• RECORDS TO USE
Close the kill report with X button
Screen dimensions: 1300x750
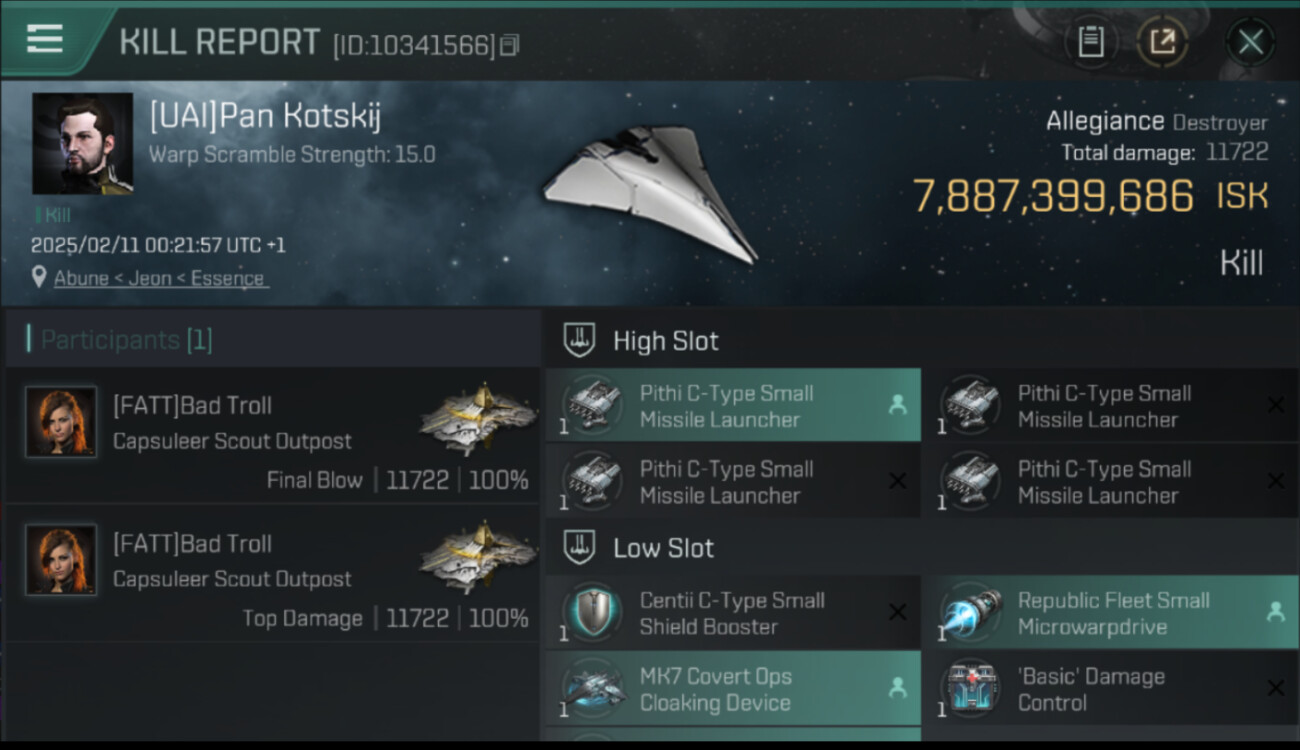[1250, 42]
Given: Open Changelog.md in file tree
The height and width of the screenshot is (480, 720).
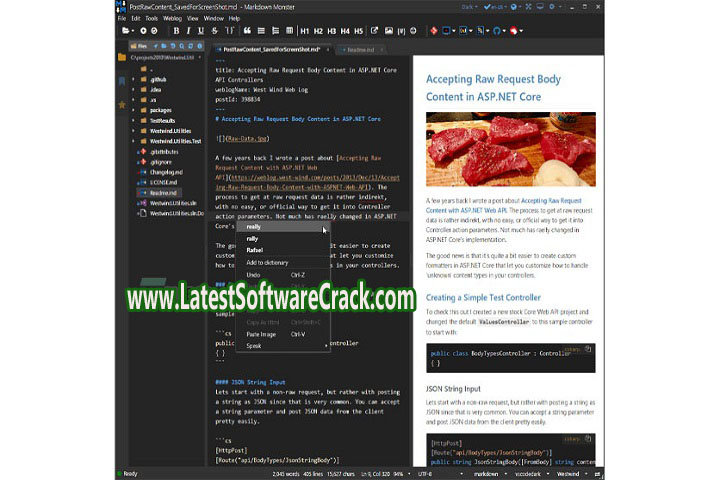Looking at the screenshot, I should click(165, 174).
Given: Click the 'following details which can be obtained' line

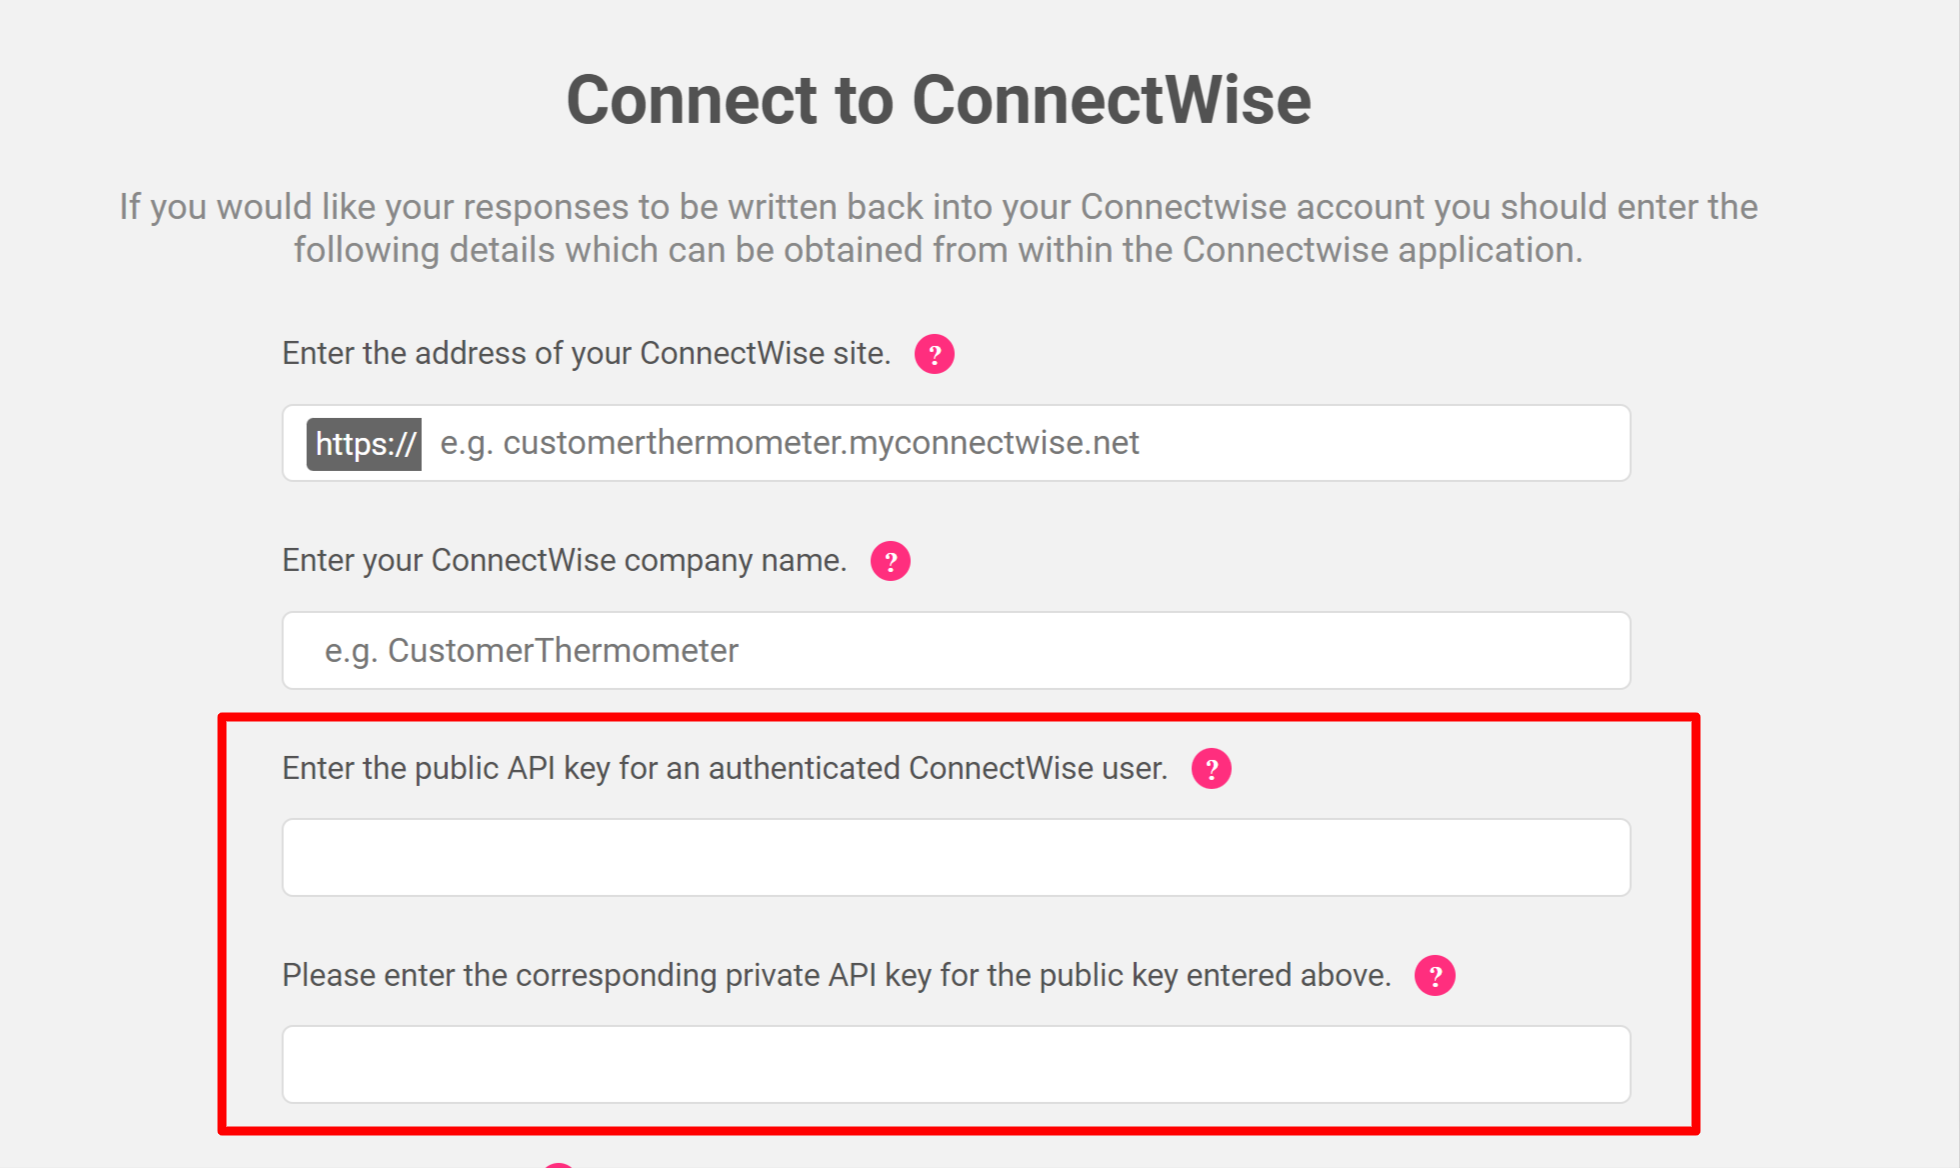Looking at the screenshot, I should point(938,250).
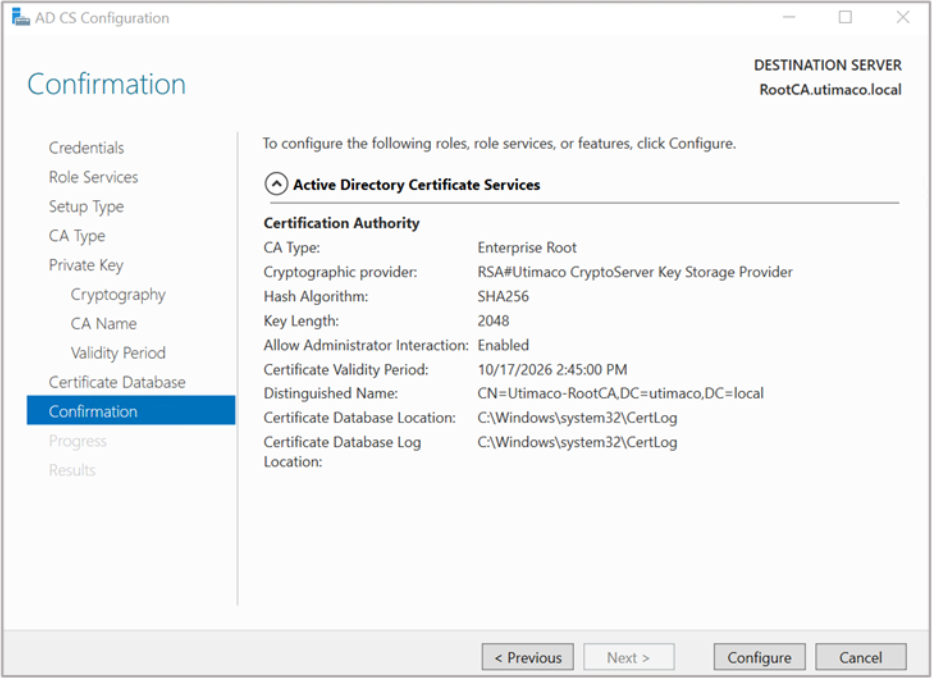Select the highlighted Confirmation step
932x678 pixels.
93,411
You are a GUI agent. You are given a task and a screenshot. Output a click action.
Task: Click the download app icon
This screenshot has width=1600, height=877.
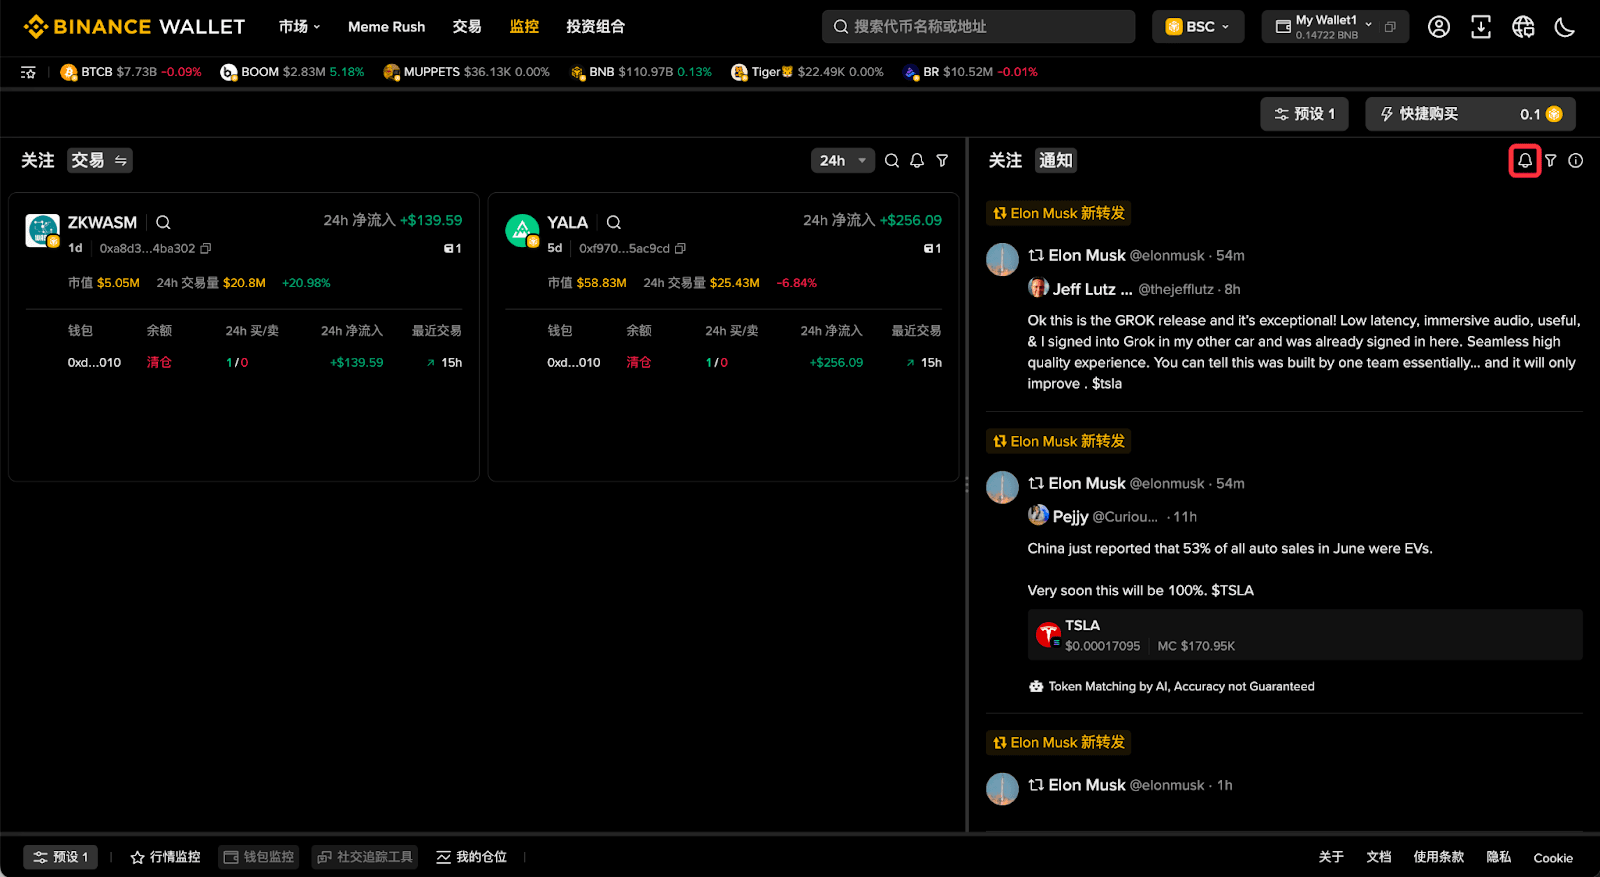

• TASK TO CARRY OUT
Pictures are to be dropped, and the lines from the line with "You are a GUI" through the end of the material above are to be reproduced exactly.

• SOLVED PROBLEM
You are a GUI agent. You are given a task and a screenshot. Output a click action.
Task: Click the download app icon
This screenshot has width=1600, height=877.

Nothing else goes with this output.